We conducted a sample questionnaire survey of residents to obtain their AV rating (integer values from 0 to 5) of different landscape types, which was taken as an indicator in evaluations of the service. First, we took photographs of different landscape types by selecting representative photographs for each landscape in summer (summer is the tourist season in Altay Prefecture, whereas spring, autumn, and winter are not suitable for traveling because of the cold weather), and these photographs were scored by respondents according to the degree of beauty. Then, the average scores of the different landscape types were calculated based on the survey results (a total of 264 valid questionnaires were surveyed), and ArcGIS was used to assign the scores to the corresponding pixels of land use types to generate layers for the AV service.

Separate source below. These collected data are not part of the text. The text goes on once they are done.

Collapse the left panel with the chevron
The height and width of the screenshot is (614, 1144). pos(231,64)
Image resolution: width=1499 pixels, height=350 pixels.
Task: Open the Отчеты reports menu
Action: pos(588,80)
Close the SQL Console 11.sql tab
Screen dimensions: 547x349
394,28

ES changes and interactions

Based on the calculations of each ES, we used the zonal statistics tool of ArcGIS 10.2 to generate the values of each ES for the entire study area for different years under the three scenarios. In addition, we performed spatial overlay analysis of each ES between 2015 and 2035 under the different scenarios. These analyses can demonstrate future spatiotemporal changes in the ES. For the ES interactions, we first used the min-max normalization method to standardize the values of the various ES under the different scenarios for the entire study area for the period of 2015–2035. Using the ggplot2 package in R statistical software80, we generated flower diagrams to present trade-offs and synergies among different ES throughout future years. Many studies have used the flower diagrams to characterize the ES interactions19,31,32. However, the ES interactions in these studies were identified using data only for one year. In our study, we simulated the dynamic changes of ES over many years in the future and used a series of flower diagrams to characterize the multiple ES interactions. To identify the locations where ES interactions occurred, we created a set of six-digit codes and made each ES correspond to one digit. We then performed the subtraction operations on each ES in 2035 and 2015 with the ArcGIS grid calculator and used the reclassification tool to assign the value 1, 2, and 3 to increased, reduced, and unchanged pixels, respectively, for each ES. Finally, we performed spatial overlay operations on the reclassified layers and identified the multiple interactions among ES by interpreting the codes in the pixels of the output layer of overlay analysis (an example is provided in Supplementary Fig. S8). In addition, by comparing the ES interactions with the land use change layers, we further analyzed the causes for the formation of the interactions, which can provide knowledge to support ecosystem management in regions with the MODS structure.

Data preparation

The datasets used to quantify the six ES are provided in Supplementary Table S12. In this study, ArcGIS 10.2 was used as the GIS software platform. Meteorological data are point data and need to be interpolated in ArcGIS. In Altay Prefecture, the most influential human activity on ES is land use. Soil properties and DEM changed very little over decades of years. To examine the impact of land use changes on ES, we used the multiyear average meteorological data from 2000–2015 and assumed that soil properties and the DEM will not change from 2015 to 2035. All vector and grid data were converted to the same projection coordinate system (Krasovsky_1940_Transverse_Mercator), and the grid data (except for the calculation of the SC service, for which 30 m × 30 m DEM was used) were resampled at a spatial resolution of 100 m × 100 m.